Background and objective: Dysfunction of the right ventricular outflow tract (RVOT) is a common long-term complication following surgical repair in patients with congenital heart disease. Transcatheter pulmonary valve implantation (TPVI) offers a viable alternative to surgical pulmonary valve replacement (SPVR) for treating pulmonary regurgitation but not all RVOT anatomies are suitable for TPVI. To identify a suitable landing zone (LZ) for TPVI, three-dimensional multiphase (4D) computed tomography (CT) is used to evaluate the size, shape, and dynamic behavior of the RVOT throughout the cardiac cycle. However, manually extracting measurements from multiplanar CT reformats is operator-dependent and time-consuming. Leveraging an optical-flow (OF) algorithm, we proposed a novel semi-automated pipeline for dynamic and comprehensive geometrical analysis of the RVOT anatomy.
Methods: Upon 4D-CT availability, at a pre-defined reference time-point, the patient-specific anatomy is semi-automatically segmented to generate the corresponding three-dimensional surface, which is navigated through a graphical user interface to define the mid-section of the potential LZ. Based on the axial length of the intended device, the proximal and distal LZ cross-sections are automatically identified. An OF-based algorithm is used to track the three LZ cross-sections frame by frame throughout the cardiac cycle, taking RVOT out-of-plane motion into account to update RVOT contours on each cross-section and to elaborate LZ geometrical changes. Finally, LZ time-dependent geometrical features are quantified and extracted.

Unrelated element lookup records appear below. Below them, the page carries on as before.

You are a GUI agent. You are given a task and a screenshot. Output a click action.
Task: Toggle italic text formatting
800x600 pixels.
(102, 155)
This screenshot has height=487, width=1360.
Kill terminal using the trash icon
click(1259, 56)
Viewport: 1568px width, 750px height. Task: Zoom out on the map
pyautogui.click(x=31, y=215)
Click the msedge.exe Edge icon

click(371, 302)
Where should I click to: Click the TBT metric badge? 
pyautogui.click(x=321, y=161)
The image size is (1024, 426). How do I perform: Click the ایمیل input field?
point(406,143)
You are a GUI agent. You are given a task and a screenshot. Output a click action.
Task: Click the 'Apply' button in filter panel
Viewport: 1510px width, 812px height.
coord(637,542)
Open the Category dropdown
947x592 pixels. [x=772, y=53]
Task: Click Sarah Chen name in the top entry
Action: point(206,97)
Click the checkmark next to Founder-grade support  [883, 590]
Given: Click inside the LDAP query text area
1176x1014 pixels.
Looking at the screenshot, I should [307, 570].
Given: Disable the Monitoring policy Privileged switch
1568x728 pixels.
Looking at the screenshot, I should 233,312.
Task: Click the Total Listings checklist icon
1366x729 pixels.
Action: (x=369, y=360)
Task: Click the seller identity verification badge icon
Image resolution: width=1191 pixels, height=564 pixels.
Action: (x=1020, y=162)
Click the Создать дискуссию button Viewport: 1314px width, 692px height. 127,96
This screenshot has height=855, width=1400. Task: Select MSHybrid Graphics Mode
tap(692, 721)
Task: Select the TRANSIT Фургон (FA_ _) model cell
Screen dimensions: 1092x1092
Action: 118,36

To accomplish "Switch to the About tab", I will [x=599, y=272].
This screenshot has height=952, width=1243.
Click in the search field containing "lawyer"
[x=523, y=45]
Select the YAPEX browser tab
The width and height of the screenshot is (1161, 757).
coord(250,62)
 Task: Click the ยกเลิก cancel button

Results: The pipeline was successfully applied to a retrospective cohort of patients, with OF-based tracking reporting excellent agreement (r2 = 0.99) compared to manual processing, with a bias < 1% for both LZ area and perimeter, while also significantly improving time efficiency. CT-derived measurements extracted from LZ mid-section were the most influential covariates affecting the likelihood of TPVI feasibility. Among these, the minimum perimeter outperformed all other geometric LZ parameters in classifying patients as suitable for either TPVI or SPVR and achieved the highest area under the curve of 0.99, with accuracy and precision of 0.93 and 0.92, respectively.
Conclusions: Dynamic OF-based quantification of key RVOT geometric parameters can enhance and expedite the selection process for TPVI candidates and guide optimal valve sizing during TPVI planning.
Keywords: Computed tomography; Native right ventricle outflow tract; Optical flow; Procedural planning; Tetralogy of Fallot; Transcatheter pulmonary valve implantation.